Conception Bay South, NL, June 29, 2010- The numbers are pointing down. Not by a great deal, but enough that there won’t be a price increase this week, in spite of the market activity last week. That’s from George Murphy, group researcher for the Consumer Group for Fair Gas Prices.
‘I watched the markets closely last week and noticed the glee that must have been on investors eyes when word came of tropical storm Alex’s formation and track into the Gulf of Mexico region, and that put upwards pressure on oil and it’s related and refined commodities,” said Murphy. “But then I saw the downside the past two days when the markets started telling the true story of a stall in any world economy out there. It’s like I’ve been saying all along, that this market recovery is artificial and is boundless. That message has played in on oil prices again.

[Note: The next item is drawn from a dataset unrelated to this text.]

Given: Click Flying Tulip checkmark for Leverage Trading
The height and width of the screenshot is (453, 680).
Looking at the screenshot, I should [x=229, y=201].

“Heating and stove oils show a decrease of 42/100ths of a cent, diesel down by a half cent and gasoline shows a drop of just three tenths of a cent. It may not be a big lot, but it may also be indicative of what’s to come next week.

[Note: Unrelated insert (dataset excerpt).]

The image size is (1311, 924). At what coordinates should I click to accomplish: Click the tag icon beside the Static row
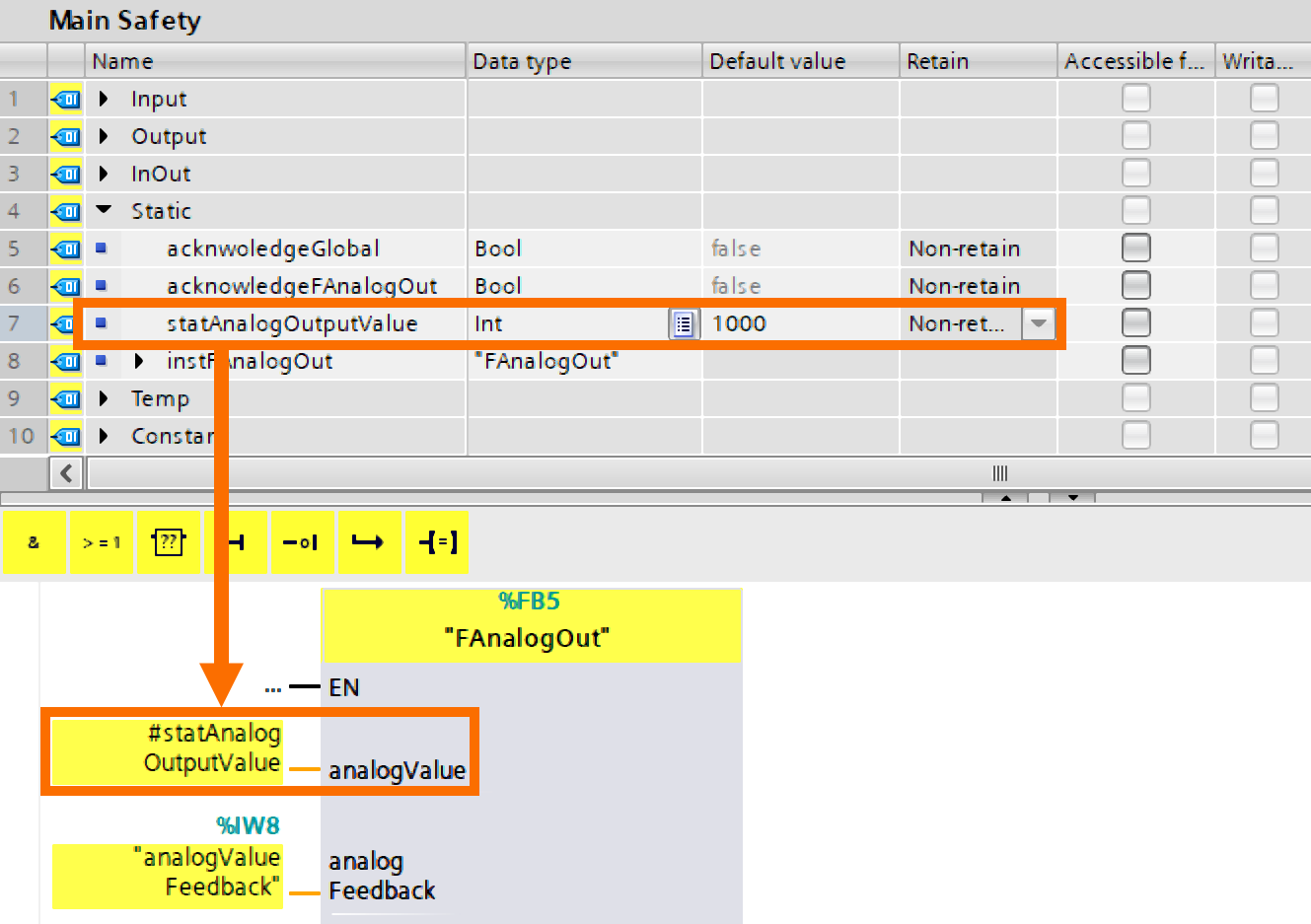point(64,211)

“As of today, it seems that oil and its related commodities have begun another precipitous slide in price. I don’t know how long the message has to be out there before investors and governments finally get it that the world needs cheaper oil to aid any economic recovery efforts and prevent any hindrance to consumer spending. The world economy will not recover fully based on oil anywhere over OPEC’s old 2005 targets, or at prices for refined commodities that consumers and business can no longer afford. That’s the story that is being told in the world markets right now; that Big Oil has killed any prospect of immediate economic recovery happening. The real story of ‘invest in oil’ seems to have reverted to ‘divest from oil.’”
For more information, contact;
Consumer Group for Fair Gas Prices
By the way. The budget was based on $83 US a barrel WTI.
I don't know where they got the forecast, but they didn't ask me.
Numbers so far:
April/10: $84.82 US
May/10: $74.18 US
June/10: $75.33 US
Can you say "deficit"?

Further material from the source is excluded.